======== Input records

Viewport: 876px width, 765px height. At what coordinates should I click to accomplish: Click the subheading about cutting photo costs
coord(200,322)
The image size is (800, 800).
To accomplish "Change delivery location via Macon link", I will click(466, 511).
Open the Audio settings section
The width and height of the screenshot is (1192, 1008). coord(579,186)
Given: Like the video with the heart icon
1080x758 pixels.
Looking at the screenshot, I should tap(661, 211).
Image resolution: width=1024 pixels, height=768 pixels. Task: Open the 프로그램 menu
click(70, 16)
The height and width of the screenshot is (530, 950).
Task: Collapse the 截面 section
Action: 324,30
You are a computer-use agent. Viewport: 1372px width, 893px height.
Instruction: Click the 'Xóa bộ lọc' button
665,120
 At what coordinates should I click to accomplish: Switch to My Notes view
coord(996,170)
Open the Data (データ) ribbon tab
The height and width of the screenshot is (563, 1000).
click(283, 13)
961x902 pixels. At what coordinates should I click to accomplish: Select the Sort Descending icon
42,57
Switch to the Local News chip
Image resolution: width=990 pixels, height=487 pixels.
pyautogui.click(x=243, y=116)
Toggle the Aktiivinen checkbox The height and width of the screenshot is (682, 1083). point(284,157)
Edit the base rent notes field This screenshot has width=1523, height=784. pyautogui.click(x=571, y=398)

================

» Task brief
Only the lines from the one holding "Switch to the Local News chip" through the end of the listing should appear in the response, each restated exactly.

» Exercise solution
Switch to the Local News chip
Image resolution: width=990 pixels, height=487 pixels.
pyautogui.click(x=243, y=116)
Toggle the Aktiivinen checkbox The height and width of the screenshot is (682, 1083). point(284,157)
Edit the base rent notes field This screenshot has width=1523, height=784. pyautogui.click(x=571, y=398)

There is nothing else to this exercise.